* _Given information_:

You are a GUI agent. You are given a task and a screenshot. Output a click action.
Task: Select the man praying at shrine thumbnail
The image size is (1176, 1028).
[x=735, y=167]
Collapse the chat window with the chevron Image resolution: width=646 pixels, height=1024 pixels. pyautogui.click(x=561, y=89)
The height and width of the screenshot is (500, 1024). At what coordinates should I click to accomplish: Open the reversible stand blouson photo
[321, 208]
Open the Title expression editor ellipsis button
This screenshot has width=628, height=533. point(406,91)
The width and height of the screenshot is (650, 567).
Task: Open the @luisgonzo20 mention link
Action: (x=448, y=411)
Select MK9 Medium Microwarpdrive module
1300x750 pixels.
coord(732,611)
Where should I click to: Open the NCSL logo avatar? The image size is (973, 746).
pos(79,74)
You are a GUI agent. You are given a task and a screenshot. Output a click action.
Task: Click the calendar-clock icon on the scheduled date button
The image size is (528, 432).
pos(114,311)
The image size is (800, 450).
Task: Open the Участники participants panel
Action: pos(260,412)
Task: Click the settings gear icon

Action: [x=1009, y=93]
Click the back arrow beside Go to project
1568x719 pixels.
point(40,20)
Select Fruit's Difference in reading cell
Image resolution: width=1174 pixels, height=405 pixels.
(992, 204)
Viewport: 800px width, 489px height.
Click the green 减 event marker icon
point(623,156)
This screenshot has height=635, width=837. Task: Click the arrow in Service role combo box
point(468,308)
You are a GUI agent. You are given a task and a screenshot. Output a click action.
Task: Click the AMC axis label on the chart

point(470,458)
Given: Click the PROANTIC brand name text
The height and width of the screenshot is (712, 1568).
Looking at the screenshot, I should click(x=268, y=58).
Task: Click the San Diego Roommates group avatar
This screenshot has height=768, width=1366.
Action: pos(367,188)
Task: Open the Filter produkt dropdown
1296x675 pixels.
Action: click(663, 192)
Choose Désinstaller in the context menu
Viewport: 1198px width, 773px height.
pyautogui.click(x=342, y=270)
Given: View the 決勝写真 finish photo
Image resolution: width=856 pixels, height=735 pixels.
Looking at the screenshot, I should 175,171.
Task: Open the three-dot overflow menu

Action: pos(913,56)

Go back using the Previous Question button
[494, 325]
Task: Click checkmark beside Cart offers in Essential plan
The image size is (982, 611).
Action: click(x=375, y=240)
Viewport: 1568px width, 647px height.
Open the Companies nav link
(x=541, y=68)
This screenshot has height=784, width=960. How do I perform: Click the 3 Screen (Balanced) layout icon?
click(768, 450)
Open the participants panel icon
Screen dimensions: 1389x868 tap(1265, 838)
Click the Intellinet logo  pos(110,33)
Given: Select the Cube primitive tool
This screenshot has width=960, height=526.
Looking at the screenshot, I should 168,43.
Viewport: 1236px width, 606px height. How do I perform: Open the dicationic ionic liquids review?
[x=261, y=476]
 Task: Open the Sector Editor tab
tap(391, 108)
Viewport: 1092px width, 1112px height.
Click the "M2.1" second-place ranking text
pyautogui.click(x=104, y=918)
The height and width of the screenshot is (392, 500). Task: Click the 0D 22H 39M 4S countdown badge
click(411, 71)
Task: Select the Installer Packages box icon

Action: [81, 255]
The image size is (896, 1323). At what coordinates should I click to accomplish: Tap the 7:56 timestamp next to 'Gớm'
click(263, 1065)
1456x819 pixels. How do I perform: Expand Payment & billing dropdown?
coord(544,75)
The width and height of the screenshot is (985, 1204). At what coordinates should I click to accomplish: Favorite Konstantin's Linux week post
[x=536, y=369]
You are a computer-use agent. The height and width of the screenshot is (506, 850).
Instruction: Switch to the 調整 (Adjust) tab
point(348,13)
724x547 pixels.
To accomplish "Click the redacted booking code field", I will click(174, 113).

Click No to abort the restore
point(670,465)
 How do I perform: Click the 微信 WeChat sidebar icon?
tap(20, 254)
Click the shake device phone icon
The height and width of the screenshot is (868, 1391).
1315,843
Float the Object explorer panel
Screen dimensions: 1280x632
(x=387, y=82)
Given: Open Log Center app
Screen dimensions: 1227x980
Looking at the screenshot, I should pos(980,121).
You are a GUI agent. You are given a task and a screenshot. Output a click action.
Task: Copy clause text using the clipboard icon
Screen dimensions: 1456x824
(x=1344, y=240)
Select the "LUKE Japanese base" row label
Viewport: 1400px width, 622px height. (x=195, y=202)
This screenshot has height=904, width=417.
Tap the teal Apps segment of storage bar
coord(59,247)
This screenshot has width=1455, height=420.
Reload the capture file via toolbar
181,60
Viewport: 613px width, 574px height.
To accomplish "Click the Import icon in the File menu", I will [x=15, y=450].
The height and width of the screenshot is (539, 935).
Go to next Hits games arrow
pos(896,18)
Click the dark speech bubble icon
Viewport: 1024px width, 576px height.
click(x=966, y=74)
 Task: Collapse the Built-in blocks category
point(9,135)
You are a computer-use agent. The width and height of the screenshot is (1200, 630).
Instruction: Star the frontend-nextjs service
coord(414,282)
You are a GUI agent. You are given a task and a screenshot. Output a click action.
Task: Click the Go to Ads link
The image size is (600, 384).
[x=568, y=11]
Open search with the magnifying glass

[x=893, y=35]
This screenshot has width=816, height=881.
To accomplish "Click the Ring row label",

* _Problem statement_: Locate each line of the items above that contains the string "resolution" and copy every such line in full. Treat uppercase and lowercase letters as distinct when matching.

* _Solution to this task_:
Collapse the chat window with the chevron Image resolution: width=646 pixels, height=1024 pixels. pyautogui.click(x=561, y=89)
Image resolution: width=1174 pixels, height=405 pixels.
Image resolution: width=856 pixels, height=735 pixels.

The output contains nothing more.